Cut carbon emissions by drinking eco-vodka

Eco-vodka

Eight full grown trees of carbon in every bottle of Eco-vodka

No seriously, yesterday Air Co launched a type of vodka made from air instead of potatoes. One bottle allegedly soaks up “as much CO2 as eight fully grown trees.”

At $65 a bottle, this will be a must have for fashionable snowflakes who have too much money and not enough taste buds.

This solves the hole in the market for all the people wanting low carbon Bloody Mary’s.

The vodka, which costs $65 for a 750 ml bottle, is made from only two ingredients, carbon dioxide (a greenhouse gas) and water. That’s unlike traditional vodka, which is typically made by fermenting grains such as corn, potato and wheat. Producing a typical bottle of vodka could create around 13 pounds of greenhouse gases, according to Fast Company, while Air Co.’s product is carbon negative, removing a pound of carbon from the air with every bottle produced.
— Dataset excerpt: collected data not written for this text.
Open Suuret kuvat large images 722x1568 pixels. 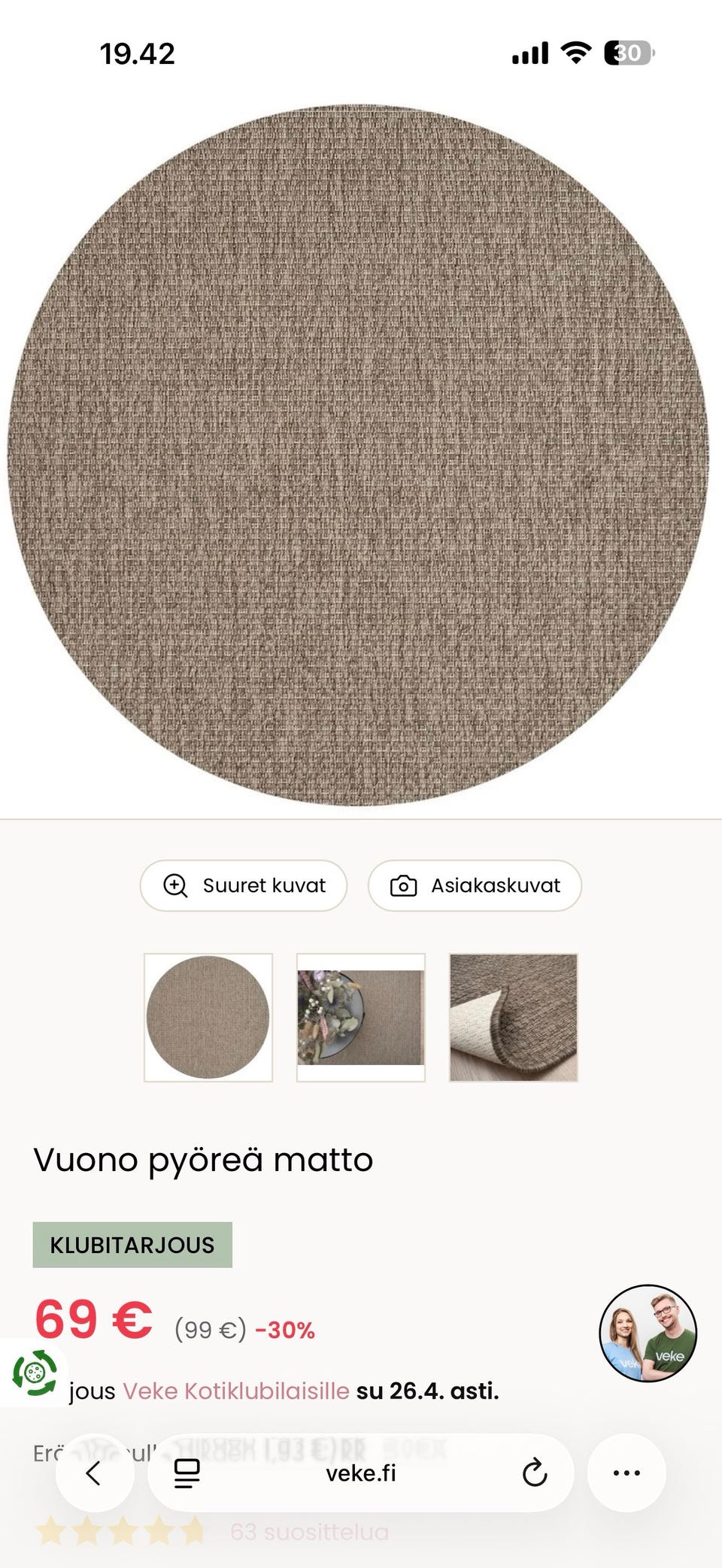(244, 885)
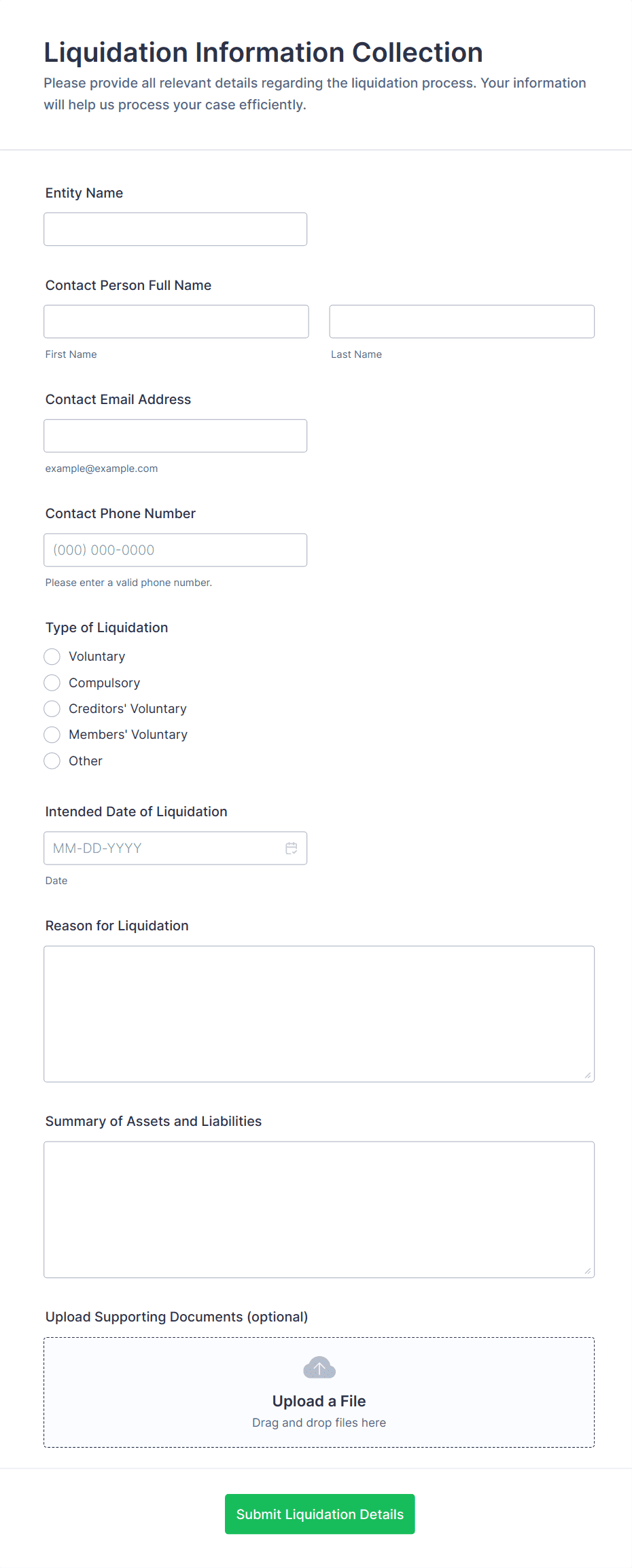Select the Compulsory liquidation option
The height and width of the screenshot is (1568, 632).
coord(52,682)
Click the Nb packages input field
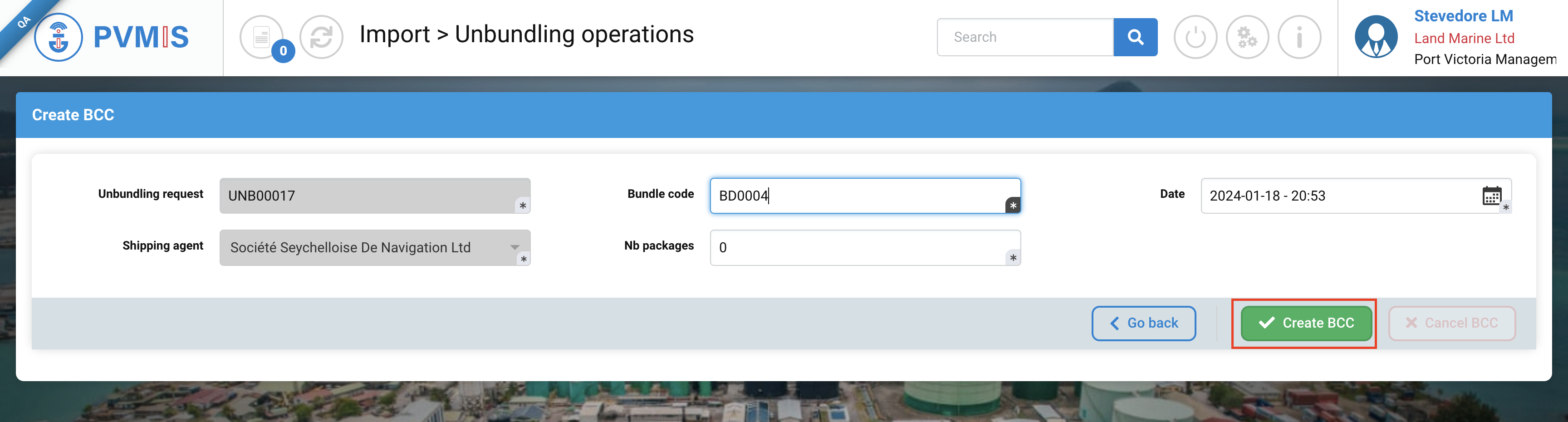 [x=858, y=247]
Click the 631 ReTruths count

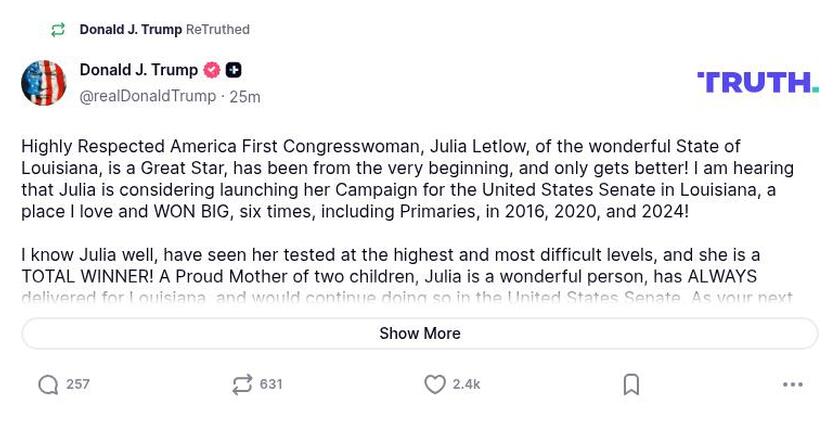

More efficiently than plants?!

The process uses the same principles as photosynthesis in plants but does so more efficiently,” Constantine tells CNBC Make It.

Air Co.’s technology splits water into hydrogen and oxygen, then combines the hydrogen with carbon dioxide (collected from factories near its Brooklyn, New York headquarters), which creates alcohol and water, only emitting oxygen into the atmosphere.

I like that they collected that carbon dioxide from factories, rather than stealing it from farms or forests.

Finally, someone finally found a way to do something useful with solar panels!

Air Co. says its patented system works by using (renewable solar) electricity to turn carbon from the air into pure ethanol.

Next up, someone can sell conversion kits for home solar to moonshine. (Do it for  The Grid!)

Air Co. says its vodka is also free of the impurities that can left behind from the grains used in traditional vodka production.

Free of impurities for sure, and possibly also any residual flavour. I can’t see this technique threatening the wine industry.

Presumably they could have just called this drink “Ethanol” but Vodka is so much more catchy.